Closing Stock Market Summary
After some up and down price action in the early going, the major indices stuck to relatively narrow trading ranges throughout most of the session.
Mega caps and semiconductor stocks were weighing heavily on index performance. NVIDIA (NVDA 455.10, -12.55, 2.7%) was one of the most influential stocks in that respect. The Vanguard Mega Cap Growth ETF (MGK) declined 1.1% today and the PHLX Semiconductor Index fell 1.2%.
The market-cap weighted S&P 500 closed with a 0.5% loss while the equal-weighted S&P 500 eked out a 0.1% gain.
Money was rotating into other stocks, which provided some offsetting support to the broader market. Airlines were winning standouts in that respect after news that Alaska Air (ALK 34.07, -5.66, -14.3%) plans to acquire Hawaiian Holdings (HA 14.22, +9.36, +192.6%) for $18.00 per share. The US Global Jets ETF (JETS) climbed 4.2%.

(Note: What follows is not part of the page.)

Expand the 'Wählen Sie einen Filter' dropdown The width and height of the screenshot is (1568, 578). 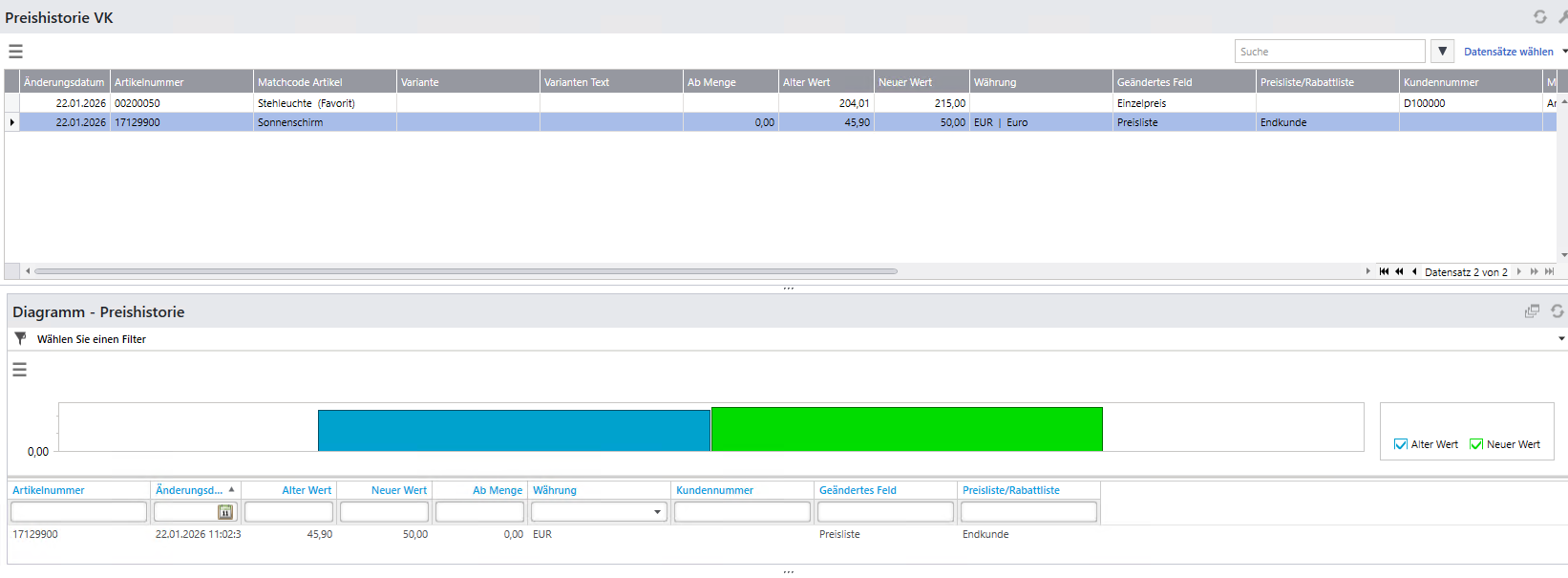pos(1561,339)
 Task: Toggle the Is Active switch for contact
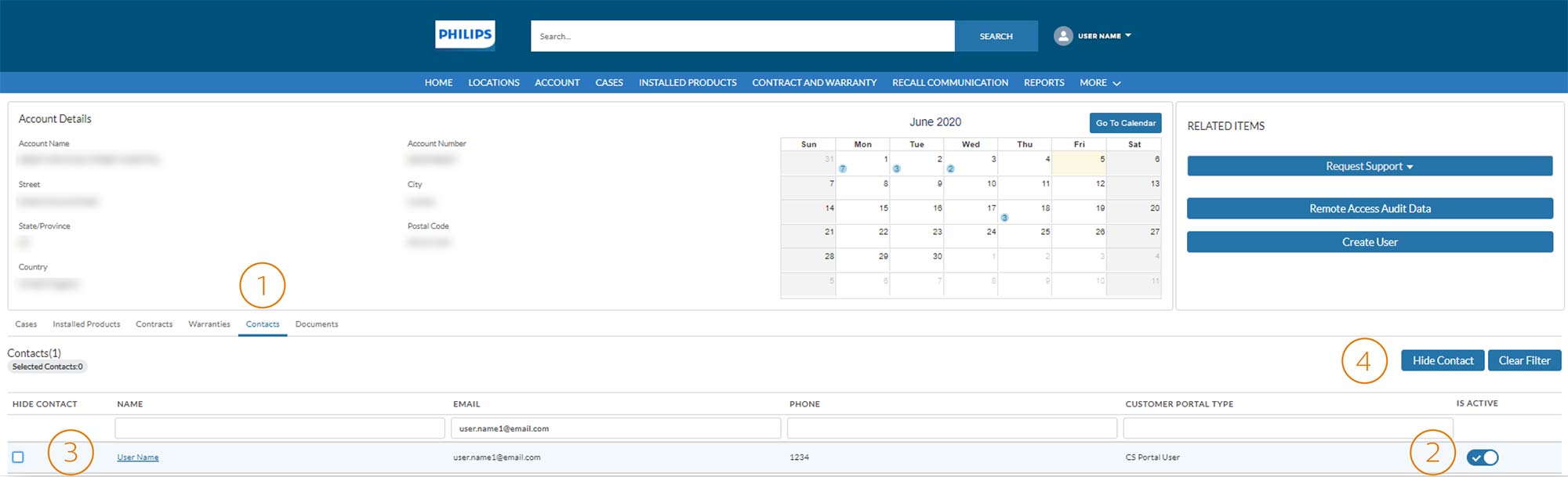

Banks, retailers, and homebuilders were also relatively strong today. The SPDR S&P Bank ETF (KBE) jumped 1.2%; the SPDR S&P Retailer ETF (XRT) rose 1.1%; and the SPDR S&P Homebuilder ETF (XHB) climbed 0.7%.
Crypto-related stocks were another pocket of strength, benefitting from recent rise in cryptocurrency prices. Bitcoin is at $40,632 after briefly rising past $41,000 and Ethereum is at $2,228.75. Coinbase Global (COIN 141.09, +7.33, +5.5%) jumped more than 5.0%.
Rising Treasury yields acted as a limiting factor for the broader market in addition to losses in mega cap and semiconductor shares. The 2-yr note yield rose nine basis points to 4.65% and the 10-yr note yield rose six basis points to 4.29%.
Separately, gold futures settled $47.50 lower (-2.3%) to $2,042.20/oz, ending firmly off overnight all-time highs above $2,100/oz, on some likely profit taking activity.
- Nasdaq Composite: +35.5%
- S&P 500: +19.0%
- Dow Jones industrial Average: +9.2%
- S&P Midcap 400: +8.9%
- Russell 2000: +6.9%
Reviewing today's economic data:
- October Factory Orders -3.6% (consensus -2.6%); Prior was revised to 2.3% from 2.8%
- The key takeaway from the report is that the October decrease was the largest month-over-month contraction since April 2020, when factory orders plunged 13.5% as coronavirus-related lockdowns spread. The October report also featured a downward revision to September figures, including orders for nondefense capital goods excluding aircraft, indicating that business spending in September was weaker than originally estimated.
Looking ahead, Tuesday's economic data is limited to the final November S&P Global US Services PMI at 9:45 ET and the November ISM Non-Manufacturing PMI at 10:00 ET.